Supplied passage →
::::::::::
The Child Poverty Action Group (CPAG) is seeking leave to appeal direct to the Court of Appeal on behalf of two disabled households who were left worse off after they were forced to move to universal credit (UC) because their existing benefits were wrongly stopped by the DWP. The move follows a High Court decision on 1 March 2019, which rejected a claim of unlawful discrimination brought by the two households and refused permission to appeal.

The Government has consistently given assurances that no claimant will be worse off when they move to UC where there has been no change of circumstances.

Both households were forced to claim UC because their existing benefits were removed incorrectly by the DWP and were entitled to significantly less on UC than on their previous benefits, because some disability-related payments are lower or non-existent in UC.

Yet DWP policy also prevented the claimants from returning to their previous benefits (under the so-called ‘lobster-pot principle’- once in, there’s no way out) even after the DWP decision to end their entitlement to their existing benefits was found to be incorrect.

Neither household had any change in circumstances which would oblige them to claim UC – other than the DWP’s erroneous termination of their existing benefits. Nor were they entitled to the cash top-ups (‘transitional protection’ against income losses) which will be available to claimants of existing benefits whose circumstance do not change and who from 2020 will be moved to UC under a mass, managed-migration process.

One of the claimants, the mother of a severely disabled child, was for a period left almost £140 per month worse off on UC than her entitlement on her previous benefits because payments for some disabled children are lower on UC than on tax credits. The other claimant is more than £180 worse off per month on UC than she would have been on employment support allowance (ESA) because she lost the severe disability premium which is not available in UC.

Commenting on the High Court judgement, Child Poverty Action Group’s Head of Strategic Litigation Carla Clarke said: “The High Court has found that the Secretary of State considered the impact of universal credit policy on claimants in the circumstances of our clients. But to be lawful and not to amount to discrimination, the difference in treatment of some groups of people, such as our clients, must not simply be considered but must also be justified. In our view, such justification has not been made out. As the judge herself said: “The SSWP’s [Secretary of State for Work and Pensions] case is that she and Ministers have specifically considered the apparently arbitrary disadvantage visited on people like these claimants – caring alone for a child with severe disabilities in the case of TD and living alone with severe disabilities in the case of PR – resulting from an error in their benefits made by her department.” It is difficult to see how a disadvantage which is arbitrary can be justified.

“Incorrect decisions by the DWP forced our clients to claim universal credit. If it weren’t for those incorrect decisions, they would have remained on their original benefits. They lost income as a result because their awards under UC were less and they were caught in a lobster-pot effect – once on universal credit, there was no way back to their previous benefits. Nor did they have access to top-up payments to buffer their cash-losses, despite the fact that these will be available to people moving to universal credit in future as part of the mass, managed migration of claimants.

“At the centre of this case there is a single mother of a disabled child and a woman who has mobility difficulties. We will ask the Court of Appeal to consider how the decision to prevent them returning to their previous benefits while at the same time not affording them transitional protection can be justified when the situation has arisen not from any change of their circumstances but from the DWP’s errors. They, and many others like them, have seen large drops in their income and are no less worthy of protection than other groups who will move to universal credit in the future with transitional protection as a buffer against such drops in income.

“This ‘arbitrary disadvantage’ is an injustice affecting potentially tens of thousands of benefit claimants who have only claimed universal credit because of incorrect decisions by the DWP, principally among them adults and children who stand to lose out on financial help with the extra costs of disability.”
::::::::::
Given information →
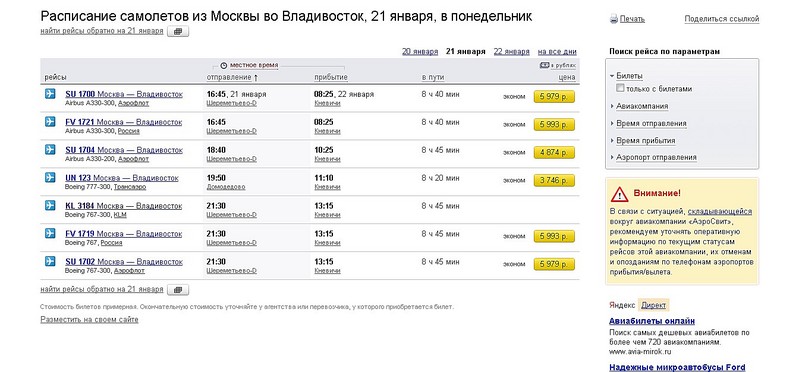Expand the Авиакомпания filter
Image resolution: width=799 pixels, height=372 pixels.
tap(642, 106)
::::::::::
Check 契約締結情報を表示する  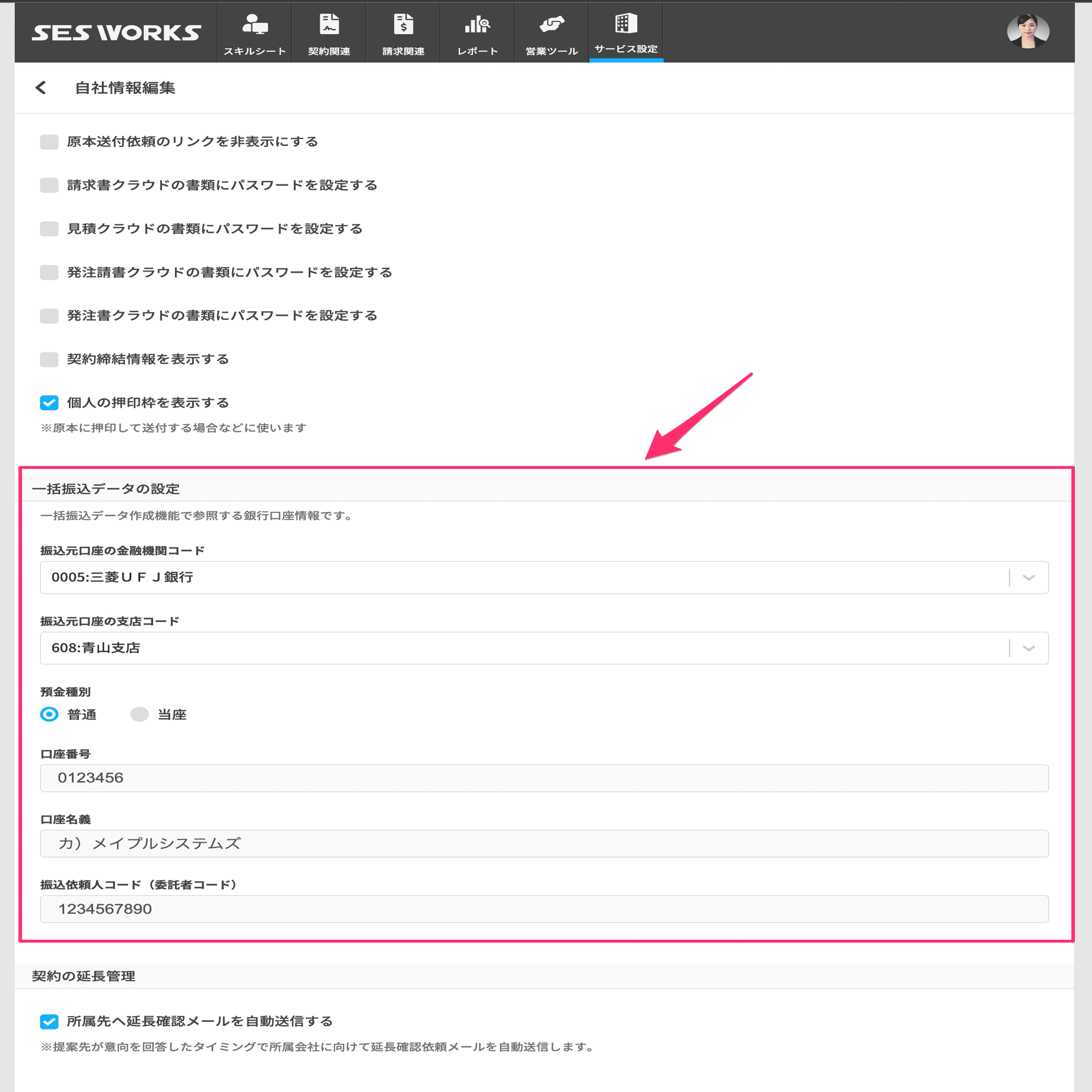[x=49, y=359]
::::::::::
Set exercise → Decide whether each statement agrees with the passage on the CPAG universal credit appeal, answering yes or no and quoting the passage's deciding words: (a) The High Court granted the two households permission to appeal. (b) One claimant lost a disability payment that universal credit does not include. (c) Claimants of existing benefits whose circumstances do not change are to be moved to universal credit from 2020.

Answer below →
(a) No: "refused permission to appeal."
(b) Yes: "she lost the severe disability premium which is not available in UC."
(c) Yes: "who from 2020 will be moved to UC under a mass, managed-migration process."